§ Material provided:
────────────────────────────────────────

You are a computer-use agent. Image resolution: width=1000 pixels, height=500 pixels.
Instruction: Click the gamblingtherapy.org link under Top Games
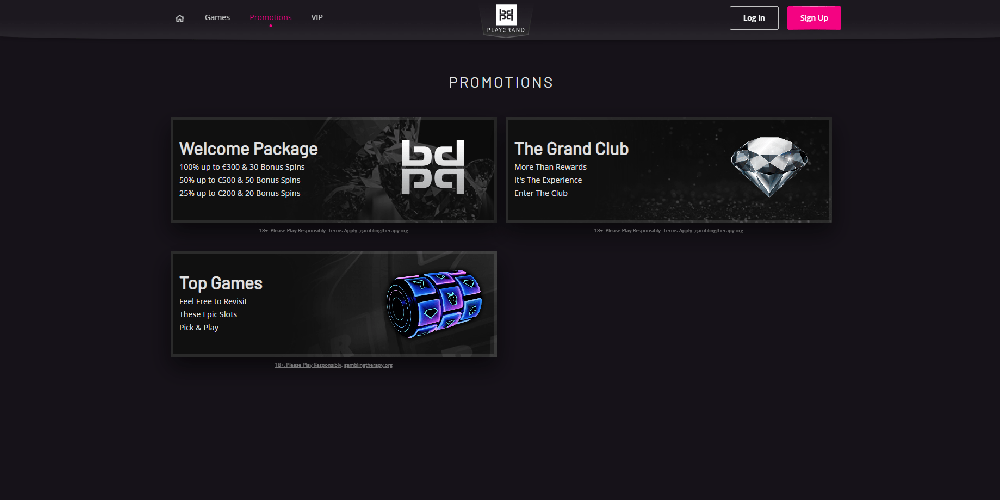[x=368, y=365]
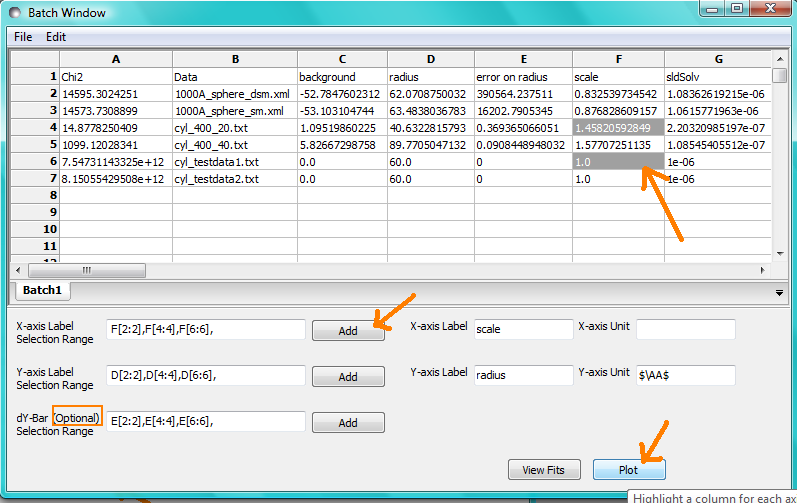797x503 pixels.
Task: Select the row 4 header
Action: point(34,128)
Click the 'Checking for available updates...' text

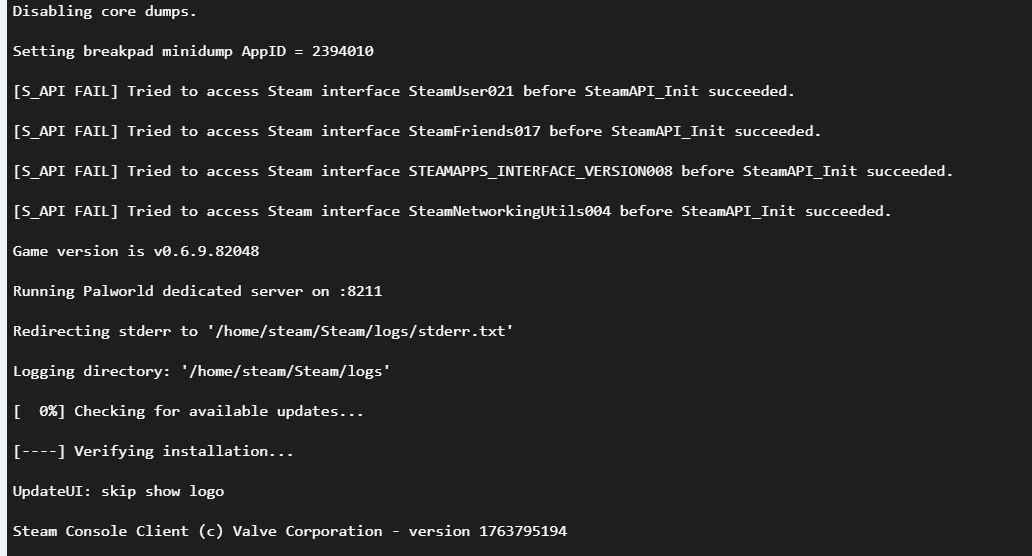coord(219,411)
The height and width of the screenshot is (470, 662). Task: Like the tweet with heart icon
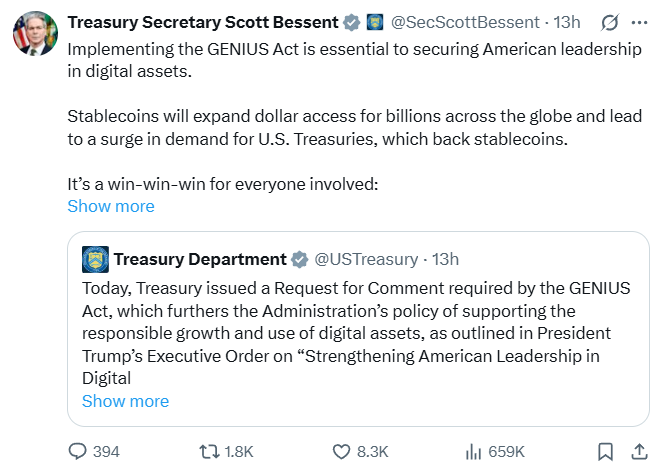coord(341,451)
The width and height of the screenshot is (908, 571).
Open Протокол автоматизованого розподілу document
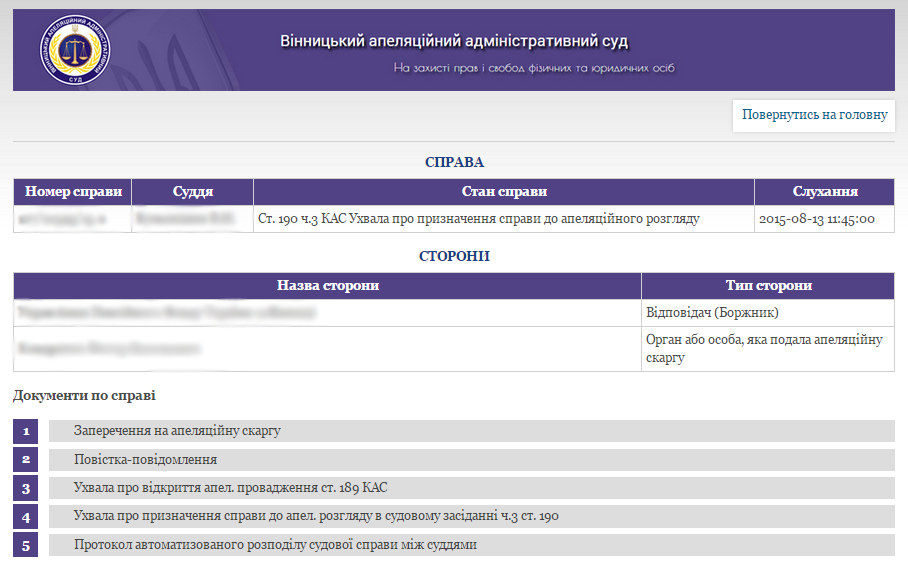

────────────────────────────────────────

§ Task prompt: Restate the full listing word for word, excluding images.

§ Result:
You are a computer-use agent. Image resolution: width=1000 pixels, height=500 pixels.
Instruction: Click the gamblingtherapy.org link under Top Games
[x=368, y=365]
797x503 pixels.
Task: Select the row 4 header
Action: point(34,128)
Click the 'Checking for available updates...' text

coord(219,411)
The height and width of the screenshot is (470, 662). Task: Like the tweet with heart icon
coord(341,451)
The width and height of the screenshot is (908, 571).
Open Протокол автоматизованого розподілу document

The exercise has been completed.